Saturday, June 1, 2013

Healing is a Listening Art

Healing is a listening art. Whether you are a healer caring for patients or someone interested in healing yourself, you must first listen. Patients will tell you what's wrong with them if you ask the right questions...and then listen to them. Your body will tell you what it needs, too...if you pay attention and listen. In order to listen, you must be quiet, attentive and open to hearing some disappointing truths.

A couple of days ago, I sent a text to my sister, "My period makes me want to eat peanut M&Ms in direct proportion to my body weight." (probably TMI for my sister, too) Just for the record, that would be alot of freakin' M&Ms. I didn't eat that many, but I ate plenty. Yes, after 24 days without chocolate, I did THAT. I have to work on a strategy for next time.

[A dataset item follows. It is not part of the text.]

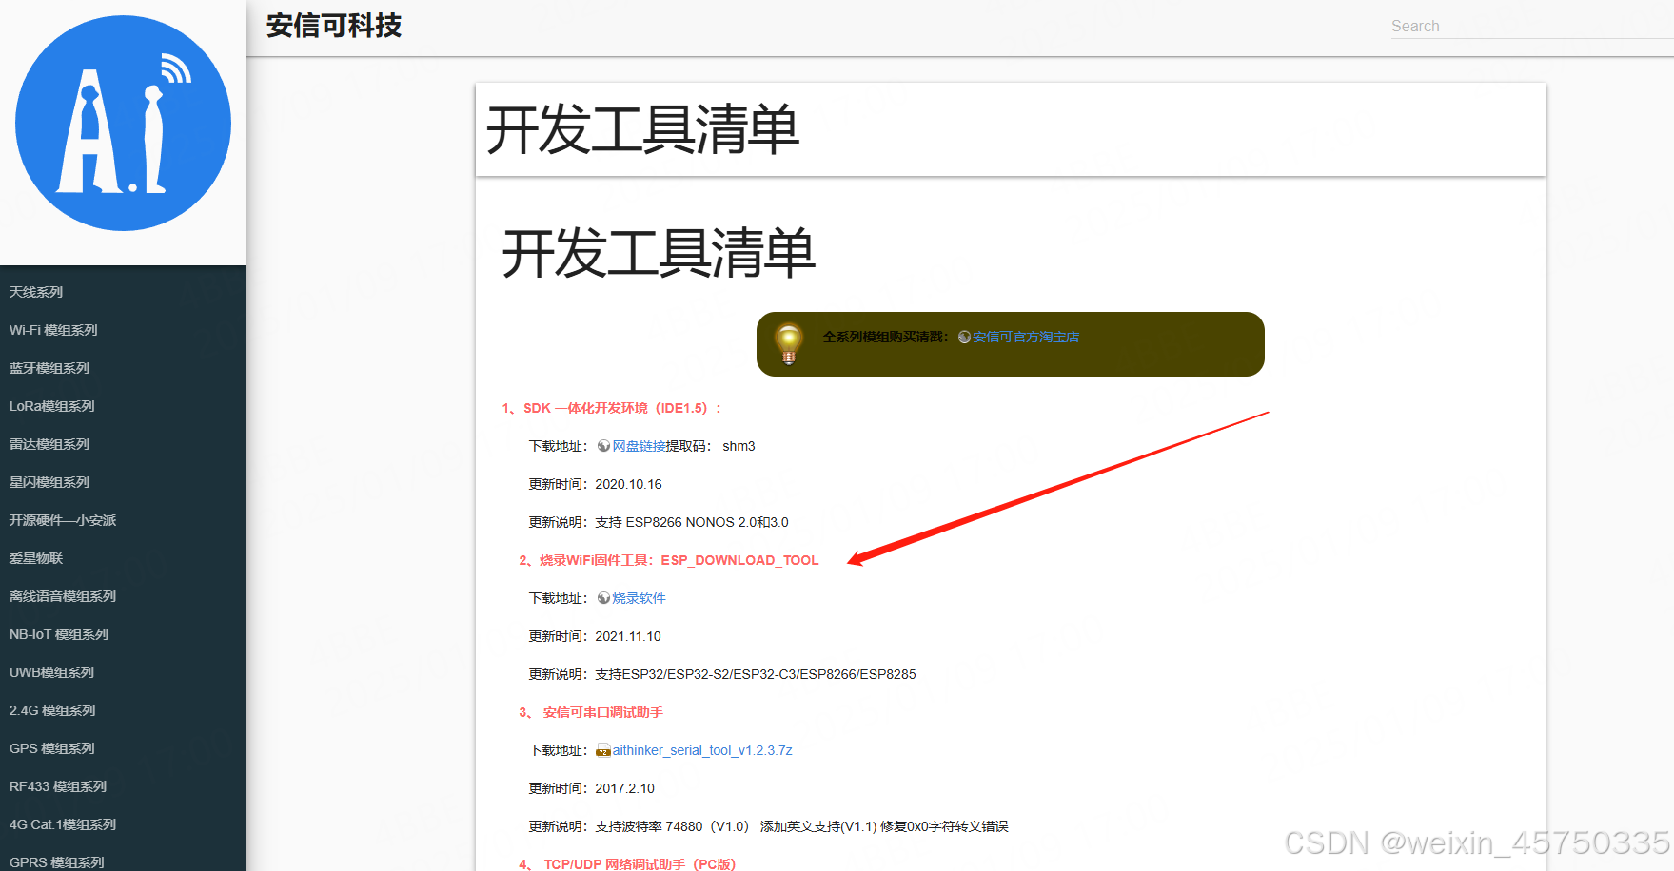Screen dimensions: 1674x871
Task: Download aithinker_serial_tool_v1.2.3.7z
Action: coord(703,750)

When I woke up the next day, I had an all-too-familiar pain in my back, right between my shoulder blades. I tried to go through everything I might have done to cause it. I hadn't done anything out the ordinary...except eat alot of peanut M&Ms. So, I Googled "back pain and sugar" and came up with a theory from Applied Kinesiology claiming to have discovered decades ago that the Latisimus Dorsi muscle is related to the pancreas (where insulin is secreted to store or use sugar). When our pancreas is stressed (overloaded), these muscles go weak on both sides, causing abnormal pulling in the midback.

I have no doubt it’s true. I’ve had this happen again and again over the years – this pain in my back. I’d never quit sugar long enough at a time to definitively pinpoint it as the culprit. I know it is now and now that I know – sure, it’s disappointing, but it’s also illuminating; a concrete cause and effect example of how certain foods affect my body.

By actively listening to my body, I know I cannot eat gluten, I can only tolerate 1-2 servings of dairy daily, and I have yet to see how much chocolate/sugar my back will allow me to consume. Since this all started, it’s made me wonder how sick we’re all making ourselves – not just our guts but our entire bodies – with the things we’re choosing to put in them. And I’ve learned that just because something is labeled as “food” doesn’t mean we should eat it.

If something’s not quite right, try healing yourself. Take a good long listen. Write things down. What’s your body trying to tell you?